The key weaponry in this opening comes at the middle and the end, which is far too late to have an optimal impact on jurors’ decision making. The top strategic mistake in any opening statement is to immediately go on the defensive and address the plaintiff’s allegations. After plaintiff’s counsel has bludgeoned the defendant in his opening statement, there is a great temptation to stand up, address and deny each allegation one-by-one. This strategy is also known as the “hey, we didn’t do anything wrong and we are a good company” approach. Addressing each claim immediately is a potentially deadly mistake because it highlights and can even validate the plaintiff’s claims. By merely reacting to the plaintiff’s story, the defense plays right into the plaintiff’s hands. It is foolish to play “follow the leader” with the plaintiff, when the defense has a wonderful opportunity to come out of their corner swinging, rather than dancing and dodging. Remember, plaintiff’s counsel wants to put all of the (negative) attention on the defendant and its actions. By systematically denying each claim and stating how the defendant is a good company, the defense can inadvertently reinforce the plaintiff’s claims and place the spotlight of blame on itself, rather than the plaintiff. This effect is called the “Availability Bias,” meaning jurors tend to blame the party that is most “available” (i.e., in the spotlight).

Therefore, manipulating the “Availability Bias” is essential to a persuasive opening statement for the defense. The way to win in the deliberation room is to arm jurors with weapons, which can only be done by the defense attacking early. Rather than reacting and responding to the plaintiff’s story, the defense needs to arm jurors with the “real” story and immediately put the plaintiff or alternative causation on trial. This strategy accomplishes three critical jury-level goals: a) it arouses jurors’ attention, b) it halts the plaintiff’s momentum, and c) it makes the trial about the plaintiff or an alternative cause, not the defendant.

Now, consider this “opening” of an opening for the same case:

On June 1, 2010, Mr. Jones’ failed to perform his work responsibilities in a safe manner, resulting in a pipe leak that damaged $15,000 of product, and even worse, put his coworkers in danger. Mr. Jones let down the company, his team, and most importantly, himself. This case is not about race, period. This case is about responsibility. About team work. About safety. About accountability. About fairness. Mr. Jones did not take his work responsibilities seriously. You will hear that he was disciplined three times for sleeping on the job, while his co-workers picked up his slack. You will hear that he was disciplined twice for not following safety protocols and procedures, putting himself and his co-workers in unnecessary danger. After several of these instances, did ABC Company fire Mr. Jones? No. We kept him. We provided him with more training. We gave him more supervision. We were fair. We wanted him to grow and develop, but Mr. Jones simply refused. He chose not to grow. He chose not to develop. Instead he continued to sleep on the job and continued to cut corners with safety procedures. These, and only these, are the reasons why Mr. Jones was fired. His race is irrelevant. Today, Mr. Jones is here playing the blame game: blaming everyone else but himself. He refuses to take responsibility for his actions and inactions that resulted in dangerous work environments and substantial loss of product.
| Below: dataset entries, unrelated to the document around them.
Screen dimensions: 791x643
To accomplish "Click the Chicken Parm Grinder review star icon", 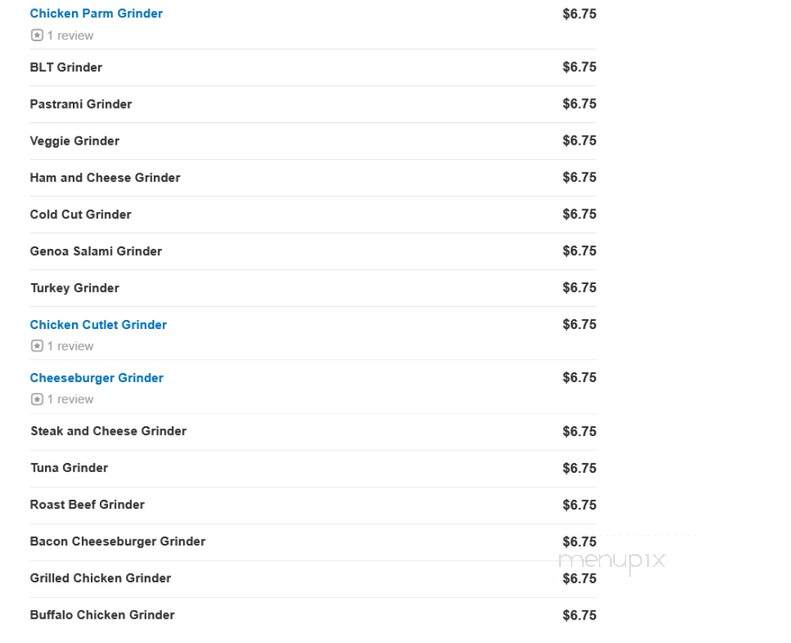I will tap(37, 35).
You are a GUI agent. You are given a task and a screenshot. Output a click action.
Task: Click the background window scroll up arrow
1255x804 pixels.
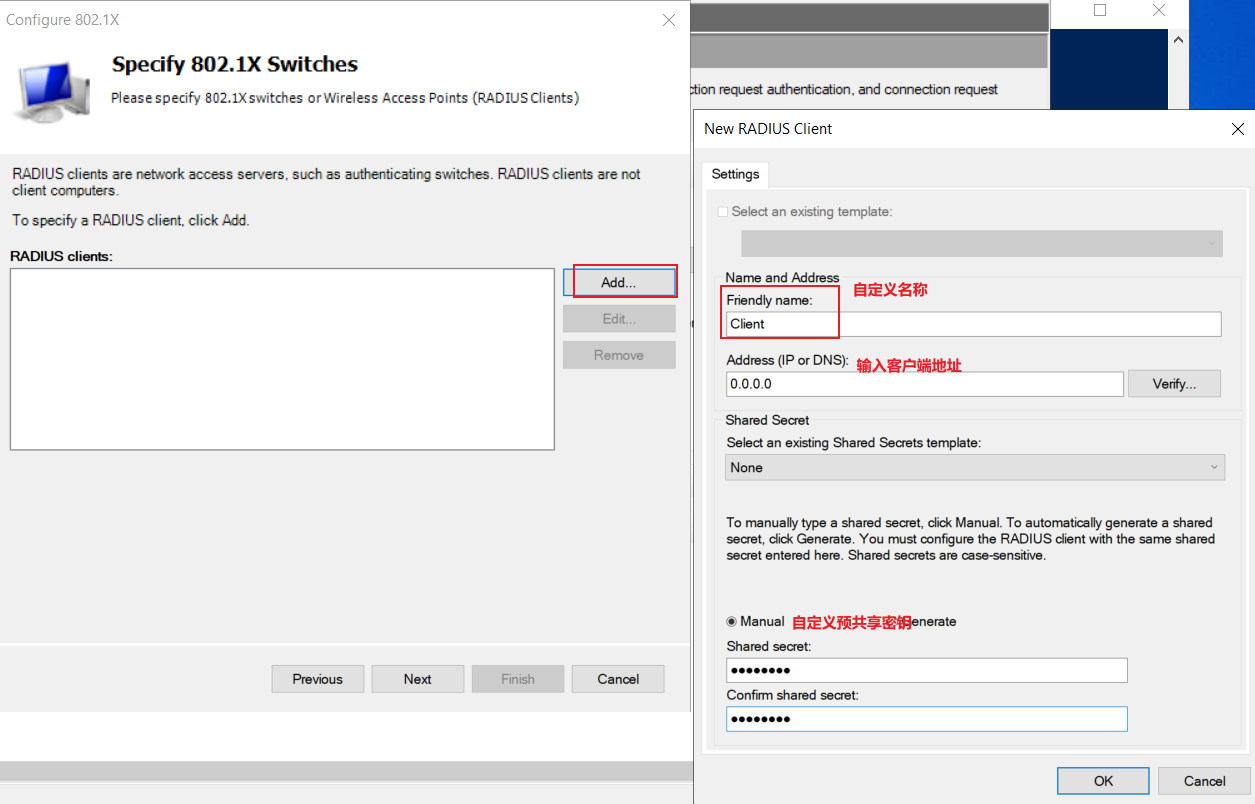(1178, 40)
This strategy accomplishes several things:

  • It immediately illuminates the apex of the defense story (i.e., flash forward)
  • It quickly highlights plaintiff culpability issues
  • It is proactive, not reactive
  • It creates intrigue and curiosity
  • It establishes a pro-defense lens for jurors to see the rest of the story through

Does the primacy-saliency effect exist anywhere else during a trial? Yes, the effect is also present during witness testimony, particularly direct examination of key witnesses. Similar to an opening statement, the initial testimony from the witness will be more valuable to jurors than testimony towards the end of the examination. This is why attorneys should not necessarily start their direct examination by covering the witness’s education and work history, as that information would be better placed in the middle or end of the testimony. Rather, the most effective way to question a witness during direct examination is to start with questions that go right to the heart of the case, as jurors will value that information more than subsequent information. For example, in a medical malpractice case, defense attorneys usually ask the following question at the end of the direct examination: “Doctor, did you in any way deviate from the standard of care when you were treating Mr. Smith?” Of course, the physician delivers a firm, confident “no” to the jury. However, this is not the best strategic approach, as this question is THE pivotal question in the case. This question should be the very first question out of the gate, with a few follow up questions allowing the witness to explain why the care provided to Mr. Smith was reasonable and within the standard of care. That is what the jury wants and needs immediately, rather than later in the examination. Jurors don’t care where the physician went to medical school or where he did his residency. Jurors don’t care if the physician is board certified and has privileges at four city hospitals. Jurors first and foremost concern is about the defendant’s conduct and decision making, and asking those key questions immediately in direct examination takes full advantage of the primacy-saliency effect. Because direct testimony comes well after opening statements, the Availability Bias is not a concern, as jurors have already processed each side’s story and are seeing the rest of the case through a cognitive lens.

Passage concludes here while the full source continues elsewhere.